• **Work to be completed**: Return the stretch of the listing below from the line containing "Given: Click the 金額 column header" through the line containing "Click the Copy" as a JSON list of strings, one string per line, with blank lines omitted.

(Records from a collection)
# # # # #

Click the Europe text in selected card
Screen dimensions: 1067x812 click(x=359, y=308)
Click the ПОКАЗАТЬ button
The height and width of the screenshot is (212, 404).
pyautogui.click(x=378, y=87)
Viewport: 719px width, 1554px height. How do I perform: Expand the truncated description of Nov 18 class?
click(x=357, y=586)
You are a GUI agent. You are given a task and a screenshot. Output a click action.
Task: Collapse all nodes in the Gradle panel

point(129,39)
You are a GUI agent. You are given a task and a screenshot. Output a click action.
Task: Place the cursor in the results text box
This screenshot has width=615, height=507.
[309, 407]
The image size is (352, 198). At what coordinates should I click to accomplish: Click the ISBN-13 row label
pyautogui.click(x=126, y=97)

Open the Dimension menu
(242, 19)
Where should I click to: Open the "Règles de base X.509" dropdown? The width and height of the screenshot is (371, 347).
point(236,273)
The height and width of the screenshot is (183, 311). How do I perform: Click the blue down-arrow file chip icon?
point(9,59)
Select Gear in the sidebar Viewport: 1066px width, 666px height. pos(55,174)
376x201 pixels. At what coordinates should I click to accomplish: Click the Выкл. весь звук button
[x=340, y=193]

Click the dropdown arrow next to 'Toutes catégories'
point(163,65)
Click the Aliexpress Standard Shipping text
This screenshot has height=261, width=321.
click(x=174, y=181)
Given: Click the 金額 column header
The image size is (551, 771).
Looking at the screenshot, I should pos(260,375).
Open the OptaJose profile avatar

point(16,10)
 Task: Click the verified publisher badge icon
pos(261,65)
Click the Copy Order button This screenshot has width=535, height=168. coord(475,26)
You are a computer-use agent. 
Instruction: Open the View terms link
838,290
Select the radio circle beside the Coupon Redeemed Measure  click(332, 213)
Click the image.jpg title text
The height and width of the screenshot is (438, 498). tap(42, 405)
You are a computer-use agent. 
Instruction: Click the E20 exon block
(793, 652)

# # # # #

• **Answer to this exercise**:
[
  "Given: Click the 金額 column header",
  "The image size is (551, 771).",
  "Looking at the screenshot, I should pos(260,375).",
  "Open the OptaJose profile avatar",
  "point(16,10)",
  " Task: Click the verified publisher badge icon",
  "pos(261,65)",
  "Click the Copy Order button This screenshot has width=535, height=168. coord(475,26)"
]